For cash crop farms, a large number of observations had zero value for the output variable Y9 (animal products) and the input variable X2 (feedstuff). To avoid missing observations,¹⁶ I used a dummy variable (d₁) such that the two variables were not included in the model when they (both) had zero values.¹⁷ The same method was used for dairy farms when the output variable Y7 (other animal products than dairy and beef) was zero and for pig farms when the output variable Y8 (other animal products than pig products) was zero.¹⁸ The method is described in Battese (1997). Two dummy variables were included in the model to account for differences in soil quality and climate between the various regions of Denmark. The two dummy variables separate ‘The Islands’ (REG₁ = 1) from ‘Eastern Jutland’ (REG₂ = 1) and ‘Western Jutland’ (benchmark).

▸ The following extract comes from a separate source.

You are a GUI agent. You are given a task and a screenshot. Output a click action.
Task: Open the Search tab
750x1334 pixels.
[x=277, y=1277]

Individual estimations were carried out for cash crop farms, pig farms and dairy farms. Estimation of the model was performed using the BC-model in LIMDEP version 9.0 (Greene, 2007). Before estimation, all the variables were normalised by their respective overall averages.

4. Results

4.1. Test of model specification

Farms were classified into three size classes (J = 3) according to standard gross margin and farmers into three age classes (K = 3). Farms were defined as large (j = 3) if they belonged to the upper quartile in the specific year, as small (j = 1) if they belonged to the lower quartile in the specific year, and as middle sized (j = 2) if they were in between. Farmers were classified as young (k = 1) if they were below the age of 45 years, as old (k = 3) if they were 55 years or older and as middle aged (k = 2) if they were in between. Concerning policy regulation, it was decided to test the impact of the MacSharry reform in 1992 and the environmental regulation introduced in 1998. Accordingly, R₁ is a dummy variable with the value 1 in 1999 and later years and R₂ is a dummy variable with the value 1 in 1993 and later years.

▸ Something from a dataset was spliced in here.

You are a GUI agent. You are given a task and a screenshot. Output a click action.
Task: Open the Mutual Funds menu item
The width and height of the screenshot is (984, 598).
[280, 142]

The specification of the inefficiency term was tested using the likelihood ratio test. The alternative models tested are Models 1, 2, 3 and 4 mentioned in Section 2. As shown in Table 2, both farm size and farmer age contribute significantly to the explanation of production inefficiency. However, the regulatory variables R₁ and R₂ did not contribute to the explanation of production inefficiency and the inefficiency Model 3 was therefore used in the following.

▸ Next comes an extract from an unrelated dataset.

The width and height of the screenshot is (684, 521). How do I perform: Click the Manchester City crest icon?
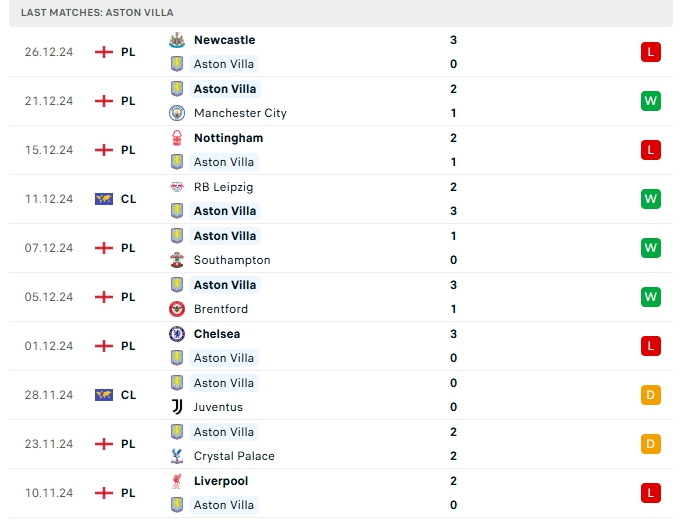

A complete list of parameter estimates for each of the three farm types is shown in Tables A1, A2 and A3 in the Appendix.

All the parameter estimates have the appropriate sign (α_m < 0) for all m outputs and β_n > 0 for all n inputs) and monotonicity conditions are therefore fulfilled at the sample mean. Monotonicity was also tested for the entire sample. Monotonicity is not violated if input elasticities are positive and output elasticities are negative. The number of violations are shown in Table 3 together with the input and output elasticities at the sample mean.

There are only very few violations for all inputs and the main outputs. The three estimated distance functions therefore seem quite robust in fulfilling the theoretical conditions of being non-decreasing and concave in x and non-increasing and quasi-concave in y.

The output elasticities reported in Table 3 measure the relative contribution to the EOS according to equation (11). On the basis of overall weighted averages of explanatory variables, the predicted EOS for crop, dairy and pig farms is 1.384 (0.011)¹⁹, 1.260 (0.004) and 1.192 (0.005), respectively, which suggests that for the period as a whole, crop, dairy and pig farms are below their technical optimal scale, but that dairy and pig farms are closer to the technical optimal scale²⁰ than crop farms.

4.2. Estimated technical efficiency, input scale elasticity and EOS

The mean technical efficiency was calculated for each year using weighted averages of u_it in equation (8). The results are shown in Table 4. The table also includes the predicted EOS and the predicted input scale elasticity (ISE) based on weighted averages of explanatory variables within each year.

4.2.1. Technical efficiency

The average technical efficiency is considerably lower on crop farms (0.82) than on dairy (0.88) and pig farms (0.90). However, one should be careful when making comparisons, as the estimated technical efficiency scores on crop, dairy and pig farms do not refer to the same production frontier. Furthermore, it is likely that the predicted mean efficiency of pig farms is high because the sample of pig farms is more homogeneous than the other farm types.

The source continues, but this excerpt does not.